::: Extracted data :::
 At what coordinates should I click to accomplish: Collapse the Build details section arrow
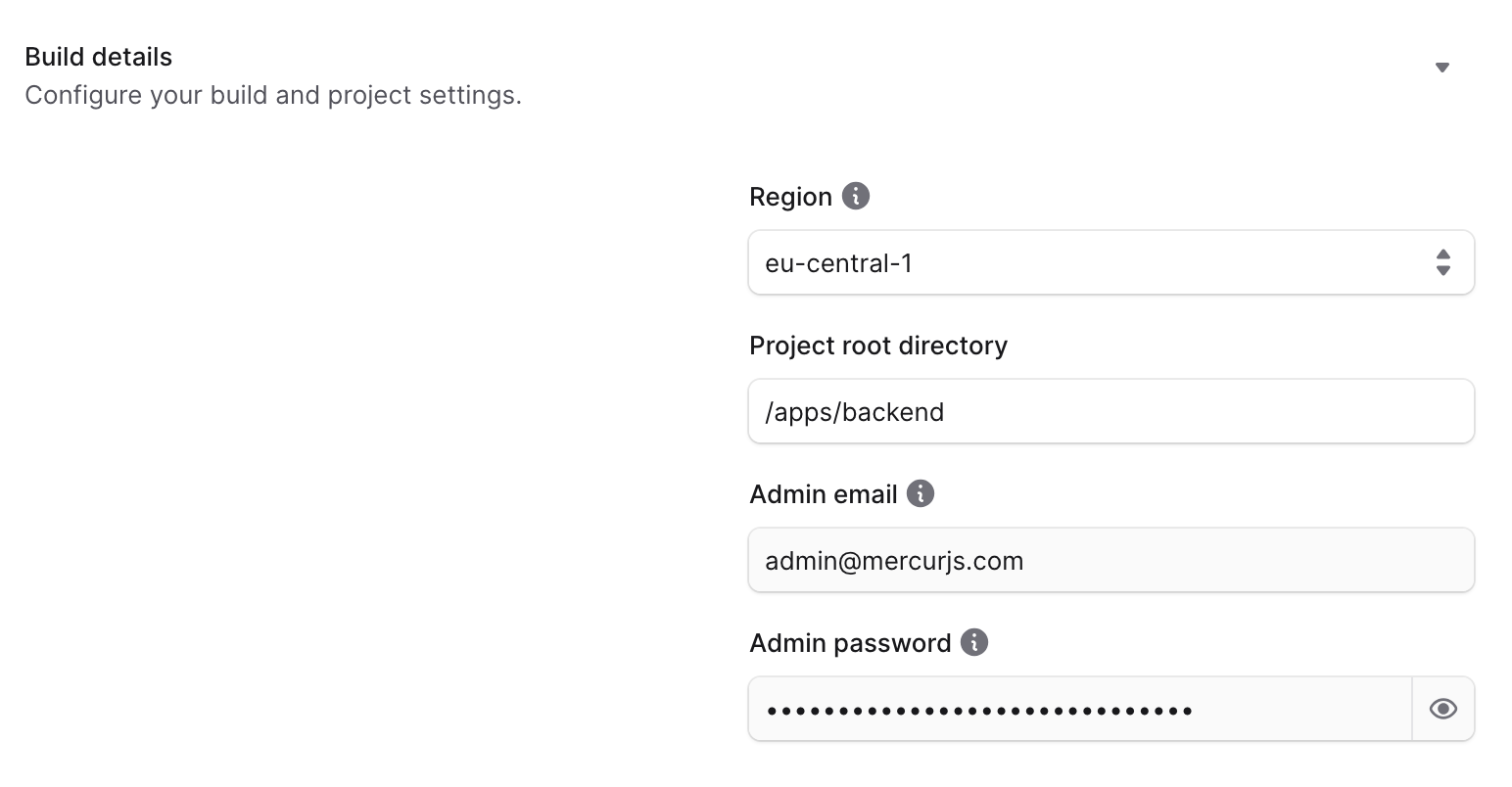[1441, 68]
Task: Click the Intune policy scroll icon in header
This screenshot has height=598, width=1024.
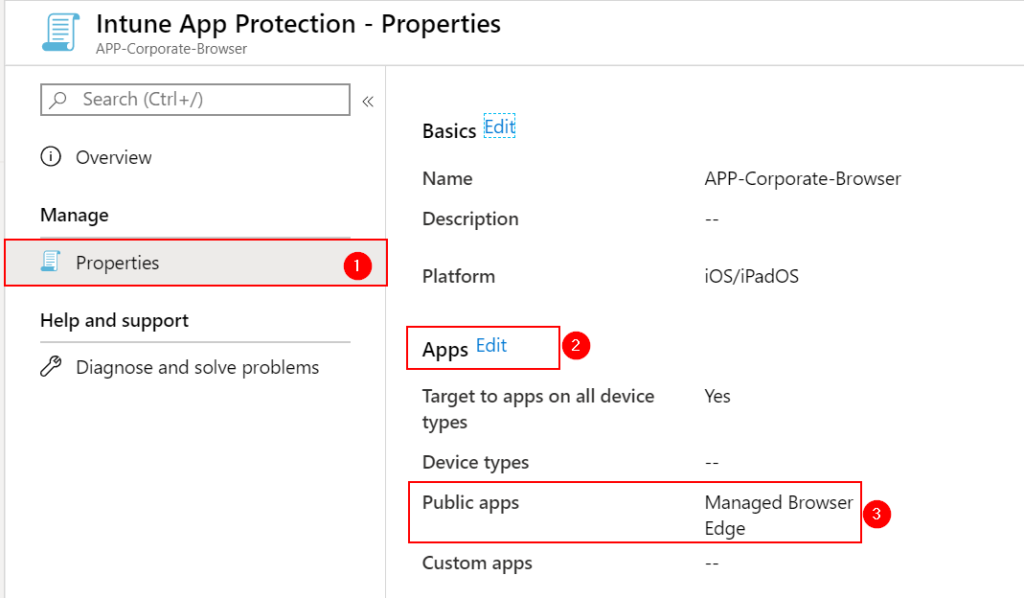Action: pos(58,31)
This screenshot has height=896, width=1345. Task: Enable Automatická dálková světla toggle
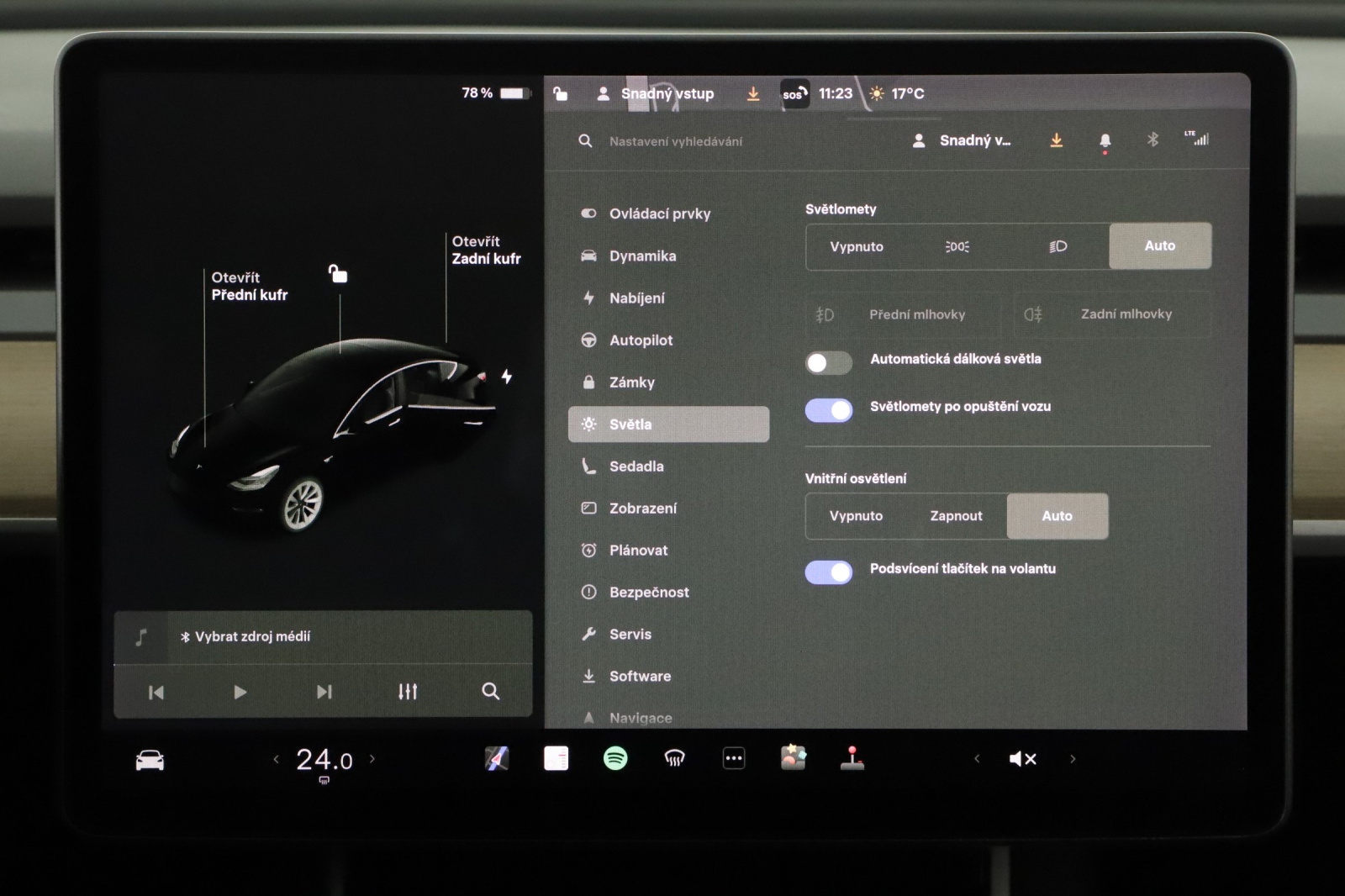coord(828,362)
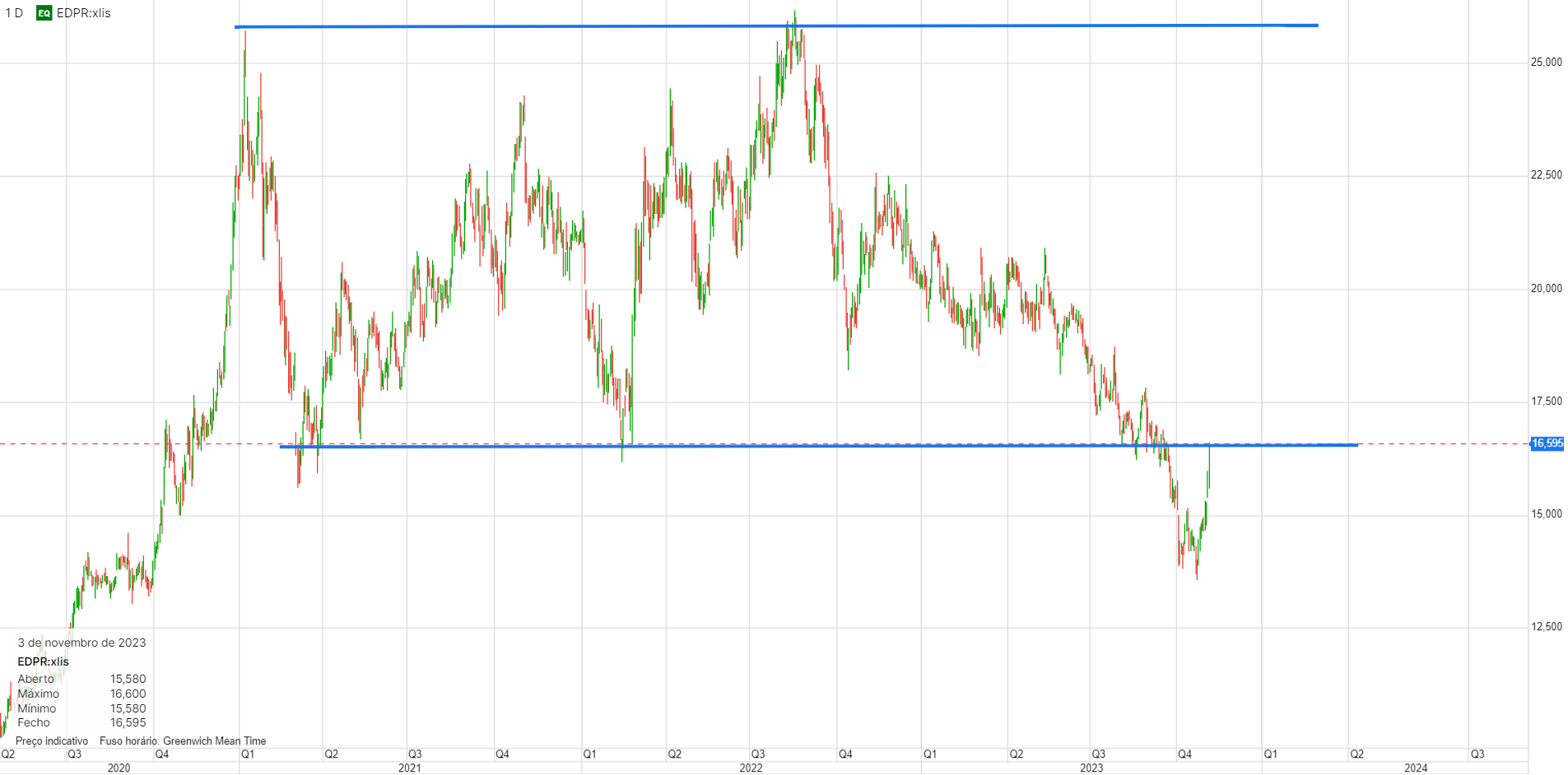Click the 25,000 price axis label
1568x775 pixels.
(x=1546, y=63)
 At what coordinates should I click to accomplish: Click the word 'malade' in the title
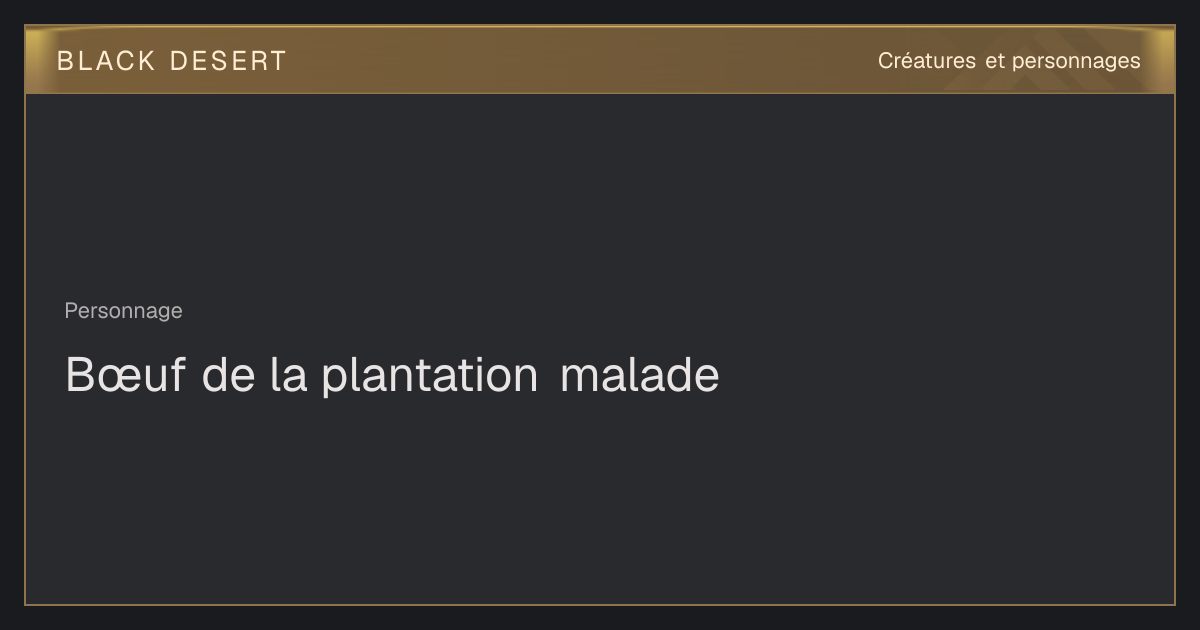640,376
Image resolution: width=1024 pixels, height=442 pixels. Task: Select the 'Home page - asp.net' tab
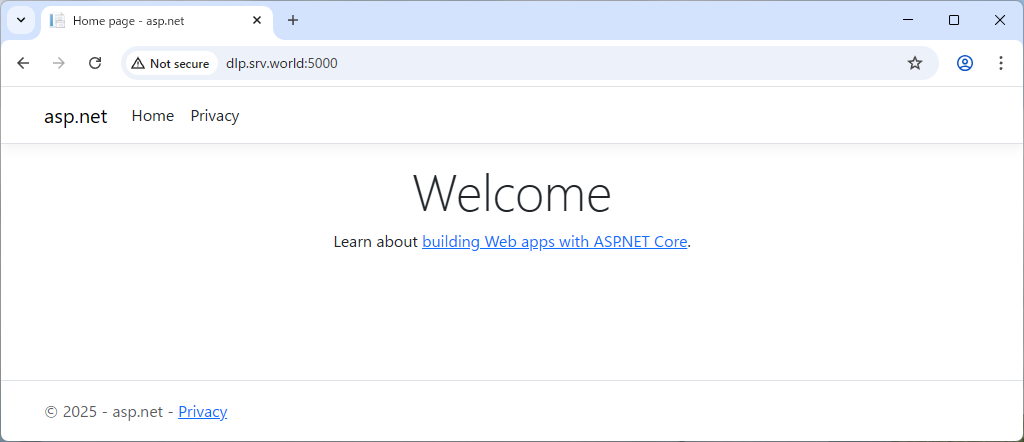tap(150, 20)
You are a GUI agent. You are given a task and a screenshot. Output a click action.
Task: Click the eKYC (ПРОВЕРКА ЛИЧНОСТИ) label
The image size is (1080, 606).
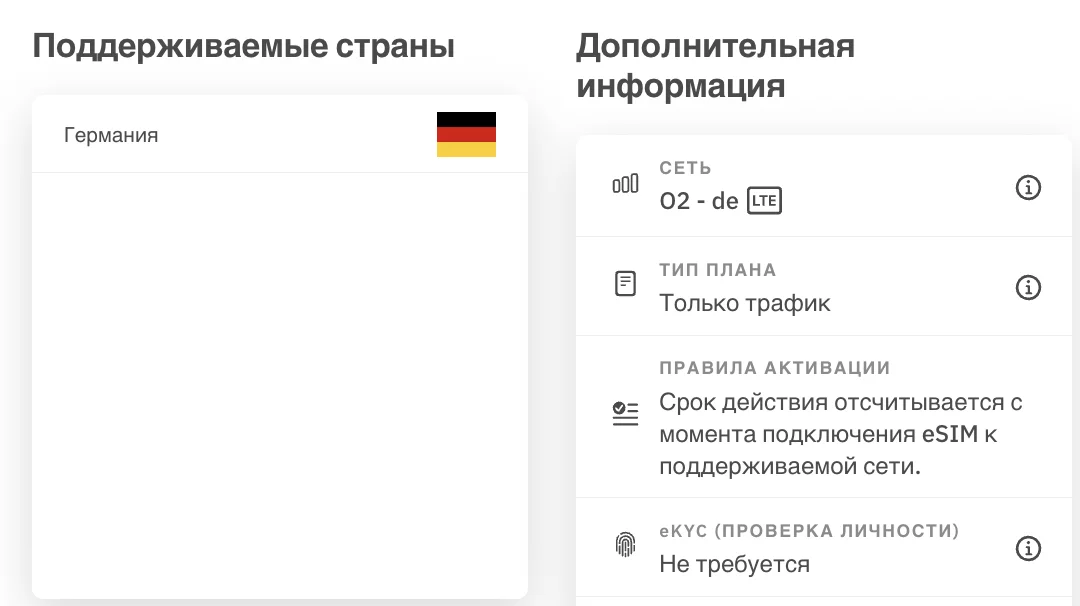coord(809,531)
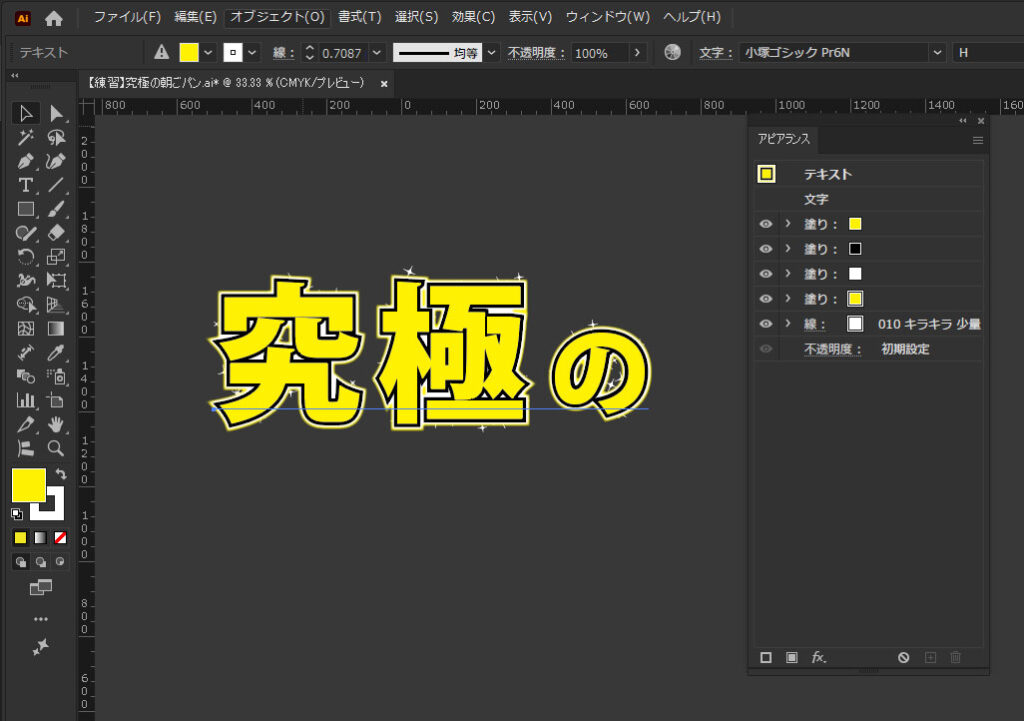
:::
**What is needed:**
The answer must consist of the line containing "Image resolution: width=1024" and every line after it through the end of the records, retyped exactly, with all pictures left out.

**Answer to the problem:**
Image resolution: width=1024 pixels, height=442 pixels. Task: Select the 'Home page - asp.net' tab
tap(150, 20)
You are a GUI agent. You are given a task and a screenshot. Output a click action.
Task: Click the eKYC (ПРОВЕРКА ЛИЧНОСТИ) label
The image size is (1080, 606).
coord(809,531)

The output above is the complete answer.